Gottesfurcht ist 'Medikament' und 'Anfang der Weisheit'

24. Oktober 2013 in Spirituelles


Tagung des Instituts für Religiosität in Psychiatrie und Psychotherapie über Angst und das christliche Gottesbild


Wien (kath.net/KAP) Ängste bestimmen das Lebensgefühl vieler Menschen, darunter auch die Angst vor einem strafenden Gott. Dass "Gottesfurcht" jedoch, richtig verstanden, vielmehr als "Anfang der Weisheit" gilt und dabei helfen kann, übertriebene Ängste im Leben abzubauen, zeigten Vortragende der Tagung "Gottesfurcht und Heidenangst", die das in Wien beheimatete Institut für Religiosität in Psychiatrie und Psychotherapie (RPP) am Wochenende im Stift Heiligenkreuz unter dem Ehrenschutz von Kardinal Christoph Schönborn veranstaltet hat.

Grundsätzlich ist Angst ein wichtiger Alarmzustand, der dem Menschen dabei hilft, mit neuen, verunsichernden Situationen zurechtzukommen, legte der Innsbrucker Psychiater Reinhard Haller dar.

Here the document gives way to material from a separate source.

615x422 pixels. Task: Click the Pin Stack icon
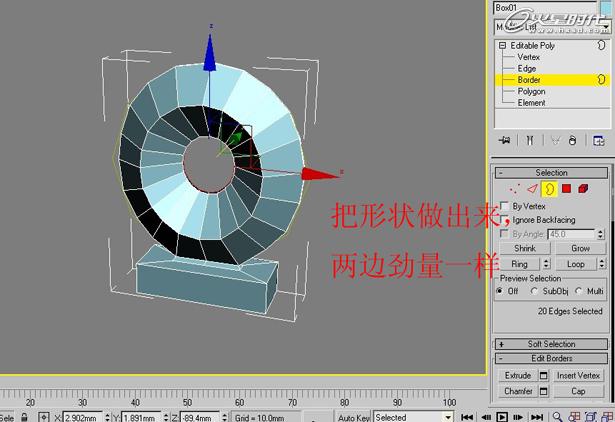(x=506, y=140)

Das Extrem völliger Angstfreiheit sei dabei ebenso gefährlich wie ein Überhandnehmen der Angst, da krankhafte Formen wie Panikattacken, Zwänge oder Phobien alles Fühlen und Handeln blockieren würden. Ziel einer Therapie sei in diesem Fall, den Angstpatienten wieder zum Herrn im eigenen Haus zu machen.

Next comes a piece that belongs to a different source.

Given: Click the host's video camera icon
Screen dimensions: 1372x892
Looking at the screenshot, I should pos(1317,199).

Die Dresdner Philosophin Hanna Gerl-Falkovitz sprach über die Angst vor den "launischen Göttern", die es ständig durch Opferdarbringung zu besänftigen gelte. Völlig entgegengesetzt sei dieser Vorstellung das christliche Gottesverständnis, in dem Gott das Opfer - seinen Sohn - dargebracht habe. Dies sei, so Gerl-Falkovitz, einzigartig. "Meinen Studenten verbiete ich deshalb die Aussage, alle Religionen seien gleich."

Der biblische Gott offenbare sich mit "Fürchtet euch nicht!", knüpfte hier der Heiligenkreuzer Hochschulrektor Pater Karl Wallner an. Es weise auf die tatsächliche Größe Gottes hin, wenn bei seiner Erkenntnis die natürliche Reaktion Furcht wäre. Glaube bliebe somit oberflächlich, wenn ihm die Gottesfurcht fehle, die jedoch meist falsch verstanden werde: Sie beschreibe in Wahrheit nicht die Furcht vor dem "Unberechenbar-Grausamen" , sondern vielmehr die "Ehrfurcht vor dem Unfassbar-Liebenden".

Erkennen eigener Fehlerhaftigkeit heilt

Dass Gottesfurcht die Selbsterkenntnis des Menschen als Geschöpf Gottes fördert und damit sogar "Medikament" ist, erklärte der Tagungsleiter und Neurowissenschaftler Raphael Bonelli, der den Perfektionismus als Quelle vieler Ängste beschrieb. Nicht nur im Körperkult der Essstörungen, in übertriebener "Political Correctness" oder im Leistungsdenken, sondern auch in der Religion sei Perfektionismus oft anzutreffen. Bonelli: "Der Perfektionist will nicht als Sünder und Bittender vor Gott stehen, will tadellos sein statt der Verzeihung zu bedürfen. Er macht sich selbst zum Ideal und beurteilt andere wie die Pharisäer übermäßig streng."

Da Perfektionismus einem "Leben in Fülle" im Weg stehe - oft führe die panische Angst vor eigenen Fehlern oder deren Auffliegen sogar ins Burnout - versuche man in der Therapie mit Betroffenen, die Tugend der "Imperfektionstoleranz" zu trainieren, erklärte der Psychiater, Psychotherapeut und Neurologe. "Irren ist menschlich, Scheitern gehört zum Leben. Wer das akzeptiert, gewinnt an innerer Freiheit und führt weit eher ein geglücktes Leben."

Mitveranstalter der mit rund 280 Teilnehmern besuchten Tagung waren die Kirchliche Pädagogische Hochschule Wien/Krems, die Hochschule Heiligenkreuz und die Sigmund Freud Privatuniversität Wien, deren Vizerektorin Jutta Figl in ihrem Grußwort die bereits vierjährige, "fruchtbare Zusammenarbeit" mit dem RPP-Institut lobte. Die Fortführung der Tagungsreihe wird sich im kommenden Jahr den Themenbereichen Schuld und Reue, Meditation, Neurose und Askese sowie Kontemplation und Multitasking widmen.